Copying files within HDFS using wildcard in NiFi

In my flow I need to copy HDFS files based on dynamic wildcard to another HDFS location within the same cluster.

I have Process Group Variables:

  • source_path = 'hdfs:///source/'
  • file_prefix = 'myflow_'

And a Flowfile Attribute:

  • file_timestamp = '20190520'

The source directory contains 4 files, and I need to copy the bolded two of them. The filenames to be copied are "${source_path}${file_prefix}${file_timestamp}.part*".





The MoveHDFS processor in NiFi v1.8.0 does not support Expression Language in the File Filter Regex field. How could I achieve this functionality - except for using ExecuteStreamCommand with "hdfs dfs -cp"?

Re: Copying files within HDFS using wildcard in NiFi

@Piotr Grzegorski

Try using ListHDFS + FetchHDFS processors.

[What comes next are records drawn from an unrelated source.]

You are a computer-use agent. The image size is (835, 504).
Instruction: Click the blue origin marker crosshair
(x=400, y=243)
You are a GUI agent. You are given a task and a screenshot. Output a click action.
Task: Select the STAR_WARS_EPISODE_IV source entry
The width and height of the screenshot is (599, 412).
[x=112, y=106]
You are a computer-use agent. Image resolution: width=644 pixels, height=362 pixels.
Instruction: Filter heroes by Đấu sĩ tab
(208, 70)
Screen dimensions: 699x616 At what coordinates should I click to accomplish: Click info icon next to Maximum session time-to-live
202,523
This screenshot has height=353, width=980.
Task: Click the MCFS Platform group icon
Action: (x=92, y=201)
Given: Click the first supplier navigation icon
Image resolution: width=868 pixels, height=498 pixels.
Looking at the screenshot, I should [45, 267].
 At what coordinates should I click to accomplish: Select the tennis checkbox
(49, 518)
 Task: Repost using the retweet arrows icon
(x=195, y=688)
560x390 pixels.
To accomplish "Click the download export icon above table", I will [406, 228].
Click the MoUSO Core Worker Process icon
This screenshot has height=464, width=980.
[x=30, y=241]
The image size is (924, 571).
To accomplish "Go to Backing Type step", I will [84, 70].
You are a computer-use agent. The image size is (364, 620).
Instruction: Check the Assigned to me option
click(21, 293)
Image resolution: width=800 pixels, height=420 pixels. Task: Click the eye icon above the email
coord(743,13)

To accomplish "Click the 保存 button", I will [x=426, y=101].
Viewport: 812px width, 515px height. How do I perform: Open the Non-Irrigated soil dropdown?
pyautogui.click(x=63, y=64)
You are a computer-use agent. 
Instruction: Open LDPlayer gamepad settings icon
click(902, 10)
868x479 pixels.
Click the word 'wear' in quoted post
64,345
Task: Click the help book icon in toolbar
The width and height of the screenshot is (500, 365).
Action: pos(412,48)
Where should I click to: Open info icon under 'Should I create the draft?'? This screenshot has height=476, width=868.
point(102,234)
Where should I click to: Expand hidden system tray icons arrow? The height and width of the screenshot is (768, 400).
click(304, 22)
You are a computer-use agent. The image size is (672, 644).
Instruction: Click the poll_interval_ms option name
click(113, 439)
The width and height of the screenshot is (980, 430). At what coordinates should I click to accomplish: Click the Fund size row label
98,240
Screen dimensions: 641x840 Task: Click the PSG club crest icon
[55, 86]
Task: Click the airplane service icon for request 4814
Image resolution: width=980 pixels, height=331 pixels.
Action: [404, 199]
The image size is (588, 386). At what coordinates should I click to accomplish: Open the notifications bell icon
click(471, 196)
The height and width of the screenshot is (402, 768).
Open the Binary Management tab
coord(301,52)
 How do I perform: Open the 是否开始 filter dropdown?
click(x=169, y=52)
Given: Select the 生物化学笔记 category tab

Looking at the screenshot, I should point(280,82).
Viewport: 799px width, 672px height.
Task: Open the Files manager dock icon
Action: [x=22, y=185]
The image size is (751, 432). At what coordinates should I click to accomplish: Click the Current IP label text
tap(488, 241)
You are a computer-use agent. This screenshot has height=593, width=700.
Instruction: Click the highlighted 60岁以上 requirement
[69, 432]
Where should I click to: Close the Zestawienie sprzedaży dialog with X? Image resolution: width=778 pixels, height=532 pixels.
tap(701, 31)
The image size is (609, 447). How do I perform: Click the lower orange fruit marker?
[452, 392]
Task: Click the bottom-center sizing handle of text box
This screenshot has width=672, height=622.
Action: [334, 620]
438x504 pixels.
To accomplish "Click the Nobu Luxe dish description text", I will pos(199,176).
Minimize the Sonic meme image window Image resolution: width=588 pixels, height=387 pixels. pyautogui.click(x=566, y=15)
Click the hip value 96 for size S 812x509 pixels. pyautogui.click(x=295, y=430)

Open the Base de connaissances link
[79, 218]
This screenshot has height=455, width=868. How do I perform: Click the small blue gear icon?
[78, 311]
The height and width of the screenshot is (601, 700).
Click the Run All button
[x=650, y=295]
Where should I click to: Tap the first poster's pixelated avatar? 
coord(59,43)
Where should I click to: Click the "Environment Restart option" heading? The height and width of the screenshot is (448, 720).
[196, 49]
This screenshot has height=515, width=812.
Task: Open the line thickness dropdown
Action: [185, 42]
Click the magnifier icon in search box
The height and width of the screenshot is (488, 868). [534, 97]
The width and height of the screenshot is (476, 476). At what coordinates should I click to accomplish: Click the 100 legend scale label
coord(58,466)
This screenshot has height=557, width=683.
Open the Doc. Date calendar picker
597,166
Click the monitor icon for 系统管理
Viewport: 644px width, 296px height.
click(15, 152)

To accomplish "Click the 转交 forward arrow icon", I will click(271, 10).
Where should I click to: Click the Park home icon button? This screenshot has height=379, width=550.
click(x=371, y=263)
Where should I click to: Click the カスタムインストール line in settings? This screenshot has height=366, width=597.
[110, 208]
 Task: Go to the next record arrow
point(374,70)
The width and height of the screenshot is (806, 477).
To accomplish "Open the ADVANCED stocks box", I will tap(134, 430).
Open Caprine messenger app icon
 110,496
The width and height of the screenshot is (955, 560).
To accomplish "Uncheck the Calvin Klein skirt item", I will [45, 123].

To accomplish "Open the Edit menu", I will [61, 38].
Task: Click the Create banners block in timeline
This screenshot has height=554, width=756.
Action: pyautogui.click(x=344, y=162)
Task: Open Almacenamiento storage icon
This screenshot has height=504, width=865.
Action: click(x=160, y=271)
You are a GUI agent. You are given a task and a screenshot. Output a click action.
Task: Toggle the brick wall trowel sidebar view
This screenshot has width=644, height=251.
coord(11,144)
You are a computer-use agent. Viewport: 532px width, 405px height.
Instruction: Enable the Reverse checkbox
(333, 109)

You can simulate MoveHDFS processor with the below Flow:

ListHDFS //list all the files in HDFS directory
RouteOnAttribute //Use nifi expression language to filter out the required files
FetchHDFS //fetch the files from HDFS
PutHDFS //put the files into HDFS directory.
DeleteHDFS //delete the file from HDFS directory that are pulled from FetchHDFS


Re: Copying files within HDFS using wildcard in NiFi

Thank you for your answer.

The problem is ListHDFS is a starting processor - it does not accept incoming connections, so I can't provide the changing input directory using a flowfile.